作業指示 =
下に示す同時二軸延伸装置の文章をもとに、次の問いに答えること。
(a) 第1の実施形態は、どのような延伸を行う同時二軸延伸装置の例か。
(b) 図1は何を示す図か。
(c) フィルムSは、本開示において何の一例とされているか。

以下に、本開示に係る同時二軸延伸装置の実施形態を図面に基づいて詳細に説明する。なお、この実施形態によりこの発明が限定されるものではない。また、下記実施形態における構成要素には、当業者が置換可能、且つ、容易に想到できるもの、或いは実質的に同一のものが含まれる。
[第1の実施形態]
本開示の第1の実施形態は、斜め延伸を行う同時二軸延伸装置10aの例である。
[同時二軸延伸装置の概略構成の説明]
まず、図1を用いて、クリップ移動速度計測装置が適用される同時二軸延伸装置10aの全体構成について説明する。図1は、クリップ移動速度計測装置が適用される同時二軸延伸装置の全体概要図である。以下、説明を簡単にするため、同時二軸延伸装置10aに投入されたフィルムSを、幅方向(X軸方向)及び縦方向(Y軸方向)にともに延伸させる場合を例にあげて、同時二軸延伸装置10aの概略構成を説明する。なお、フィルムSは本開示における延伸対象物の一例である。

コレクションから抜粋したレコード:
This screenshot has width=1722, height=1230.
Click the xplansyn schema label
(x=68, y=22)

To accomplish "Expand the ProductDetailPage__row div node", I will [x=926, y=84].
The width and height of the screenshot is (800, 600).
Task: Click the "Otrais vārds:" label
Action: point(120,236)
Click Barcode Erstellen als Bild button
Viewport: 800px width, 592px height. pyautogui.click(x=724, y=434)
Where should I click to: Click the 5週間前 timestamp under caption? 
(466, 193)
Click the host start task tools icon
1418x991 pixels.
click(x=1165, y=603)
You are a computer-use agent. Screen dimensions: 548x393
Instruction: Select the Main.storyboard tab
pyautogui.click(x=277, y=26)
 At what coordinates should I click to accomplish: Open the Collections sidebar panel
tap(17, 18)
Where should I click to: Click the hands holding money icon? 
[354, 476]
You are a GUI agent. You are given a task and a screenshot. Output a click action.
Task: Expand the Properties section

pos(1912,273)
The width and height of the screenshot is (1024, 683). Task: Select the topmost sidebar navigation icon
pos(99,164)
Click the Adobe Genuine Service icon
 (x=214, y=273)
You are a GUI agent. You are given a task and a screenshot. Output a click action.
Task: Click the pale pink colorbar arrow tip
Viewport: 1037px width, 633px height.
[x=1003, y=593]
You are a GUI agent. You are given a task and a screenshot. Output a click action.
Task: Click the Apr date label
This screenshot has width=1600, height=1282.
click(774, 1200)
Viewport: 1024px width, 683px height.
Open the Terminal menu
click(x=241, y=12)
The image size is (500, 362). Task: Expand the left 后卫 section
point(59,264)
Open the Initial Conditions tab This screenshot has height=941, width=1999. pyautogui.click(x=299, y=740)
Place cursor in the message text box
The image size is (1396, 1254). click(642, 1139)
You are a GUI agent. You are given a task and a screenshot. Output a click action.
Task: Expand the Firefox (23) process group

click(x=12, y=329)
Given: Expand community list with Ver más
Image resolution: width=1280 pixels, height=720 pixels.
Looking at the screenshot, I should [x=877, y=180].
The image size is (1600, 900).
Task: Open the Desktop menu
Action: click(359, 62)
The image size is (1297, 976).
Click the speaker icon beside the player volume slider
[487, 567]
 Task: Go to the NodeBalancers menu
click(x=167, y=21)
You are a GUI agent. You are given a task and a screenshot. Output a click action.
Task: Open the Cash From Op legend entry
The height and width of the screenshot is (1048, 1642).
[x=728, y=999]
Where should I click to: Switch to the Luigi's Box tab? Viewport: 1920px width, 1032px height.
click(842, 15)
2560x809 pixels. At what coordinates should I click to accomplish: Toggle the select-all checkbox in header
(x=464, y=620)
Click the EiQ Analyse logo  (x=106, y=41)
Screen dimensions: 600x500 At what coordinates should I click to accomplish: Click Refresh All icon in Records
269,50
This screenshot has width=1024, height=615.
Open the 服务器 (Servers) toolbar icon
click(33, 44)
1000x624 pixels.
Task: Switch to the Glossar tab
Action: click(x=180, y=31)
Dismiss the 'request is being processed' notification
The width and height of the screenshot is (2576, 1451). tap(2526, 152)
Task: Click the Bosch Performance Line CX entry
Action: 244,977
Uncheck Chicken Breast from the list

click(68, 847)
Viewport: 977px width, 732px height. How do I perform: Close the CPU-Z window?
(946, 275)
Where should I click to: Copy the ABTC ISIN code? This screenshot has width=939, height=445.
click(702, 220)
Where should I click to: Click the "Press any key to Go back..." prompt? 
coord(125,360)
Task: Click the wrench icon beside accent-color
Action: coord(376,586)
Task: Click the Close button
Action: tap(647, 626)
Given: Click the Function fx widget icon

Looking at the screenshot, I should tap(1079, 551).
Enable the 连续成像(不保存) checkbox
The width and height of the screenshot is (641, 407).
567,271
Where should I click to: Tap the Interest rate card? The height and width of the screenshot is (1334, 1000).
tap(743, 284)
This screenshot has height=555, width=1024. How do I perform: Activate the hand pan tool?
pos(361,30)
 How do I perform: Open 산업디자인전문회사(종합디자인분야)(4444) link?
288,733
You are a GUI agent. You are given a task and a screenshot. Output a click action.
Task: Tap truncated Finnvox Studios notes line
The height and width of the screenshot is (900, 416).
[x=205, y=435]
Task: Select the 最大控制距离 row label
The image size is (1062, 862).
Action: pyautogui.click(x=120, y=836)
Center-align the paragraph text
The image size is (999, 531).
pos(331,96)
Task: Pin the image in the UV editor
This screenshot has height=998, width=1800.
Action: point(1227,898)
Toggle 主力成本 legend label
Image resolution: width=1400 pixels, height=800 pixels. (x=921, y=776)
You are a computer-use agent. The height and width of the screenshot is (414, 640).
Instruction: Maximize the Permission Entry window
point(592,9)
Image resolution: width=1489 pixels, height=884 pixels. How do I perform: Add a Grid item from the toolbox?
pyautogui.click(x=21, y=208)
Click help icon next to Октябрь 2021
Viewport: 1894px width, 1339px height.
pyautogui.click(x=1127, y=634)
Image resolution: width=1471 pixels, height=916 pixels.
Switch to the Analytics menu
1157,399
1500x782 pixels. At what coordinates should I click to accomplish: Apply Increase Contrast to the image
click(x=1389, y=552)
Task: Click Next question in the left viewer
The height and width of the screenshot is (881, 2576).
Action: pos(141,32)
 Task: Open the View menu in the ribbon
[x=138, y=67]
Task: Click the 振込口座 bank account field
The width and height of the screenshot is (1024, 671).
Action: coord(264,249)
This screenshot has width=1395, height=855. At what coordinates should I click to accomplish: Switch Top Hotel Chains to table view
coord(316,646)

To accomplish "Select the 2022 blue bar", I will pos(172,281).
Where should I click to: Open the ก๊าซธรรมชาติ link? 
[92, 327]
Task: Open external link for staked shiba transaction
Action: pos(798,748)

作業結果 =
(a) 斜め延伸を行う同時二軸延伸装置の例である。
(b) クリップ移動速度計測装置が適用される同時二軸延伸装置の全体概要図である。
(c) 延伸対象物の一例とされている。